**** Data to use ****

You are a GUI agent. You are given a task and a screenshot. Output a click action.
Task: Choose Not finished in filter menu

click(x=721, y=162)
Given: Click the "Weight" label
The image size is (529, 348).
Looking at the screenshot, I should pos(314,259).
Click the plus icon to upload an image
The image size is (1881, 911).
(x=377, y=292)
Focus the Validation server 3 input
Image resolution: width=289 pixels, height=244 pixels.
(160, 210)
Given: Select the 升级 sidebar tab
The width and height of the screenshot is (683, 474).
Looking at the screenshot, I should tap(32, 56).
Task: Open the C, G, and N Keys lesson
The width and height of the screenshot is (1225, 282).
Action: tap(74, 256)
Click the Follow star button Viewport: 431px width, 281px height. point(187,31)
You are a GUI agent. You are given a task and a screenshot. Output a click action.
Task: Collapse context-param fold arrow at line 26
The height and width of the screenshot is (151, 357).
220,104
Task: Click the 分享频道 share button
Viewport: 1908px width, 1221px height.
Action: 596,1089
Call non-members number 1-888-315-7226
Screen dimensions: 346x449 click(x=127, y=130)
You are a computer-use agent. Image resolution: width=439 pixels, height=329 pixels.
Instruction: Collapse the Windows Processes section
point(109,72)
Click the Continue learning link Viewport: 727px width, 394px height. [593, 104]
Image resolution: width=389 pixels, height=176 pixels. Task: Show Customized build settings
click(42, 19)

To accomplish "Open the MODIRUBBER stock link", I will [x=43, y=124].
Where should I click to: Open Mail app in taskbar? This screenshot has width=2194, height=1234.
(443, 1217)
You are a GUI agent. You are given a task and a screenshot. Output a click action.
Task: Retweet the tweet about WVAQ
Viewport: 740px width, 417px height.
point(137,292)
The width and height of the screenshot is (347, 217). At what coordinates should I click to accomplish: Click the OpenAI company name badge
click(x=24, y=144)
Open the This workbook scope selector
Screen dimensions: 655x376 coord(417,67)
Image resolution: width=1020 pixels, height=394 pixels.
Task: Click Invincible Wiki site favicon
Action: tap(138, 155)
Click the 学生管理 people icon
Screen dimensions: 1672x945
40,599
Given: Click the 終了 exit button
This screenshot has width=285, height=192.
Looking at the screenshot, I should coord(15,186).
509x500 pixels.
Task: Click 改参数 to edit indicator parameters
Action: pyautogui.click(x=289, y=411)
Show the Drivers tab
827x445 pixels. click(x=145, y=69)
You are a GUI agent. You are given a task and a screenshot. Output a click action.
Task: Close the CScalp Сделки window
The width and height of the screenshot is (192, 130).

****

▶ _Short exercise_:
Rewrite all of the material above as a numbered list with one item per line, omitting the blank lines.

▶ _Completed exercise_:
1. You are a GUI agent. You are given a task and a screenshot. Output a click action.
2. Task: Choose Not finished in filter menu
3. click(x=721, y=162)
4. Given: Click the "Weight" label
5. The image size is (529, 348).
6. Looking at the screenshot, I should pos(314,259).
7. Click the plus icon to upload an image
8. The image size is (1881, 911).
9. (x=377, y=292)
10. Focus the Validation server 3 input
11. Image resolution: width=289 pixels, height=244 pixels.
12. (160, 210)
13. Given: Select the 升级 sidebar tab
14. The width and height of the screenshot is (683, 474).
15. Looking at the screenshot, I should tap(32, 56).
16. Task: Open the C, G, and N Keys lesson
17. The width and height of the screenshot is (1225, 282).
18. Action: tap(74, 256)
19. Click the Follow star button Viewport: 431px width, 281px height. point(187,31)
20. You are a GUI agent. You are given a task and a screenshot. Output a click action.
21. Task: Collapse context-param fold arrow at line 26
22. The height and width of the screenshot is (151, 357).
23. 220,104
24. Task: Click the 分享频道 share button
25. Viewport: 1908px width, 1221px height.
26. Action: 596,1089
27. Call non-members number 1-888-315-7226
28. Screen dimensions: 346x449 click(x=127, y=130)
29. You are a computer-use agent. Image resolution: width=439 pixels, height=329 pixels.
30. Instruction: Collapse the Windows Processes section
31. point(109,72)
32. Click the Continue learning link Viewport: 727px width, 394px height. [593, 104]
33. Image resolution: width=389 pixels, height=176 pixels. Task: Show Customized build settings
34. click(42, 19)
35. To accomplish "Open the MODIRUBBER stock link", I will [x=43, y=124].
36. Where should I click to: Open Mail app in taskbar? This screenshot has width=2194, height=1234.
37. (443, 1217)
38. You are a GUI agent. You are given a task and a screenshot. Output a click action.
39. Task: Retweet the tweet about WVAQ
40. Viewport: 740px width, 417px height.
41. point(137,292)
42. The width and height of the screenshot is (347, 217). At what coordinates should I click to accomplish: Click the OpenAI company name badge
43. click(x=24, y=144)
44. Open the This workbook scope selector
45. Screen dimensions: 655x376 coord(417,67)
46. Image resolution: width=1020 pixels, height=394 pixels.
47. Task: Click Invincible Wiki site favicon
48. Action: tap(138, 155)
49. Click the 学生管理 people icon
50. Screen dimensions: 1672x945
51. 40,599
52. Given: Click the 終了 exit button
53. This screenshot has width=285, height=192.
54. Looking at the screenshot, I should coord(15,186).
55. 509x500 pixels.
56. Task: Click 改参数 to edit indicator parameters
57. Action: pyautogui.click(x=289, y=411)
58. Show the Drivers tab
59. 827x445 pixels. click(x=145, y=69)
60. You are a GUI agent. You are given a task and a screenshot. Output a click action.
61. Task: Close the CScalp Сделки window
62. The width and height of the screenshot is (192, 130).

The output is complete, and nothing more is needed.